Mit dieser Haltung Stills, die seine Person stark abdunkelt und die wissenschaftlichen bzw. philosophischen Ergebnisse in den Vordergrund stellt, sind einige Verständnisschwierigkeiten verbunden, die vor allem eifrige Historiker/innen in eine gewisse Verzweiflung stürzen können. Sie fragen zumeist: Wo kommt etwas her, woher hat er das? Oder hat er das selbst entwickelt? Welche Rolle spielen die Shawnee-Indianer? Hat er die Theorie der Fermentation aus der Cellularpathologie Rudolf Virchows oder doch nicht? Wie steht es mit dem Einfluss Herbert Spencers oder gar Charles Darwins auf Still? Für einen denkenden Menschen wie Still spielen derartige Fragen keine große Rolle und sie sollten auch keine Rolle spielen. Man soll versuchen, seine Texte zu verstehen und sie in der eigenen Erfahrung zu überprüfen. Werden sie bestätigt – was Still sich natürlich erhofft – dann ist es gut. Falls aber nicht, dann hatte Still nicht genau genug hingesehen, empfindsam genug getastet und besonnen genug nachgedacht.

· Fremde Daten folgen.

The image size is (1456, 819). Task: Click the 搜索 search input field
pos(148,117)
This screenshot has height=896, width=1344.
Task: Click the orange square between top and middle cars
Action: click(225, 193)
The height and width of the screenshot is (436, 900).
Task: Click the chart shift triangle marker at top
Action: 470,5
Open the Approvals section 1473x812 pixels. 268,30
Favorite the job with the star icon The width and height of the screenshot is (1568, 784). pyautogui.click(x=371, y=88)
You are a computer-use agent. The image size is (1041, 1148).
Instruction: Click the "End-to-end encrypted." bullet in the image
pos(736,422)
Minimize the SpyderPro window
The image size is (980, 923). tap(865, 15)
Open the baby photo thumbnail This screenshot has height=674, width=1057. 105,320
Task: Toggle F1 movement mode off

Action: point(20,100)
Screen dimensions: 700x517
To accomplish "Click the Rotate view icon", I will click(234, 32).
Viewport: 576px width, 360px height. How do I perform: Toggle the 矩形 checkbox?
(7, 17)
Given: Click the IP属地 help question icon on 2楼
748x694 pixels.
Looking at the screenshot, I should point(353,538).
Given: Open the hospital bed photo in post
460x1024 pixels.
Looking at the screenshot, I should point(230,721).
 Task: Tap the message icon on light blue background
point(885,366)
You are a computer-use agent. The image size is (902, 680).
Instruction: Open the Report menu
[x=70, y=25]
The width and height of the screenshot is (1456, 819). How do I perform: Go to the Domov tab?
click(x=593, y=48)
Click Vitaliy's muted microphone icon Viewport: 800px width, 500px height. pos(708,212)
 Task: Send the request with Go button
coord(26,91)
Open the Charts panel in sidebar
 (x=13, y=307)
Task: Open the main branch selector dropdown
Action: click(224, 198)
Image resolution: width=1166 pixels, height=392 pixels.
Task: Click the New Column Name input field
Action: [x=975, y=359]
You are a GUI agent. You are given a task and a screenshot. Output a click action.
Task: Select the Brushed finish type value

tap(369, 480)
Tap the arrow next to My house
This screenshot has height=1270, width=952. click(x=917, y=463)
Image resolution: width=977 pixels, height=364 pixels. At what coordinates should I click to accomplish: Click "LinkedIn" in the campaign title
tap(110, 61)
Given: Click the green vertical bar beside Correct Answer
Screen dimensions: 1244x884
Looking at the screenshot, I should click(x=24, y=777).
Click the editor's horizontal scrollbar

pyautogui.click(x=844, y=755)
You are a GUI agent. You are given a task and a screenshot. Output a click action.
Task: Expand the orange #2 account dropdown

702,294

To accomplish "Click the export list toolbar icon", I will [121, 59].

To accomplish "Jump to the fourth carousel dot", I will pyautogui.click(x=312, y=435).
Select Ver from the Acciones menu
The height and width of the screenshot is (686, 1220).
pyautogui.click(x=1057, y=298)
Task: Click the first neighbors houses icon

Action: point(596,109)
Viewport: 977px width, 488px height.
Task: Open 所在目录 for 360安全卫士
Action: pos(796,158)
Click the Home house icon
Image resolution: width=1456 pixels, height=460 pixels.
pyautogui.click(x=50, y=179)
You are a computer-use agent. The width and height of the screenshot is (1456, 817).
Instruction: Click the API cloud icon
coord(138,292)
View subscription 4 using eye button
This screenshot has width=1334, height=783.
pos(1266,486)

Und dann kann man das von Still Geschriebene auch vergessen… Es geht Still also ganz zentral um die Sache, um strictly speaking to the point. Daher scheint es kein Zufall, dass er seine Autobiografie mehr oder weniger konsequent auf die Entstehung der Osteopathie (Kapitel I – XI) hin zuschneidet und sie ausführlich mit osteopathischen Aufsätzen und Vorträgen (Kapitel XII – XXXI) verbindet. Es geht um die Sache, die Osteopathie. Still hat sie zwar entdeckt, aber ihre Gesetze sind so alt wie das Universum selbst. Also ist die Sache sehr viel größer als ihr Entdecker. Man kann dies – wie McKone es tut – mit der phänomenologischen philosophischen Richtung zusammenbringen.22

Entscheidend aber ist, dass man selbst diese Haltung zur Sache einnimmt – und zum original thinker, zum ursprünglichen Denker wird.

Darauf zielen Stills Bücher. Die Philosophie der Osteopathie entfaltet die zentralen Prinzipien der Osteopathie. Die Philosophie und mechanische Prinzipien der Osteopathie stellen faktisch eine Art von zweiter erweiterter und oft variierter Auflage des Titel Die Philosophie der Osteopathie dar. Das Werk Forschung und Praxis ist in seiner Gestaltung mit Paragrafen und der (nicht in jedem Fall vollständigen) Gliederung im Bereich der verschiedenen Krankheiten in Definition, Ätiologie, Untersuchung, Diagnose, Behandlung, Prognose, wozu oft noch eine Allgemeine Diskussion tritt, am ehesten ein gewöhnliches medizinisches Lehrbuch. Unterstrichen ist dies noch durch die fortwährenden Zitate aus den Standardautoren Dunglison und Dorland. Aber auch hier behandelt Still für ihn wichtige philosophische Themen wie die Frage nach der Gestalt des Lebens in Mensch und Tier (§§ 905 – 911). Er versucht also fortwährend die Osteopathie als praxisbezogene Wissenschaft vor dem Hintergrund allgemeiner, universaler philosophischer Prinzipien darzustellen, die das ganze Universum, Gott und Natur, umfassen.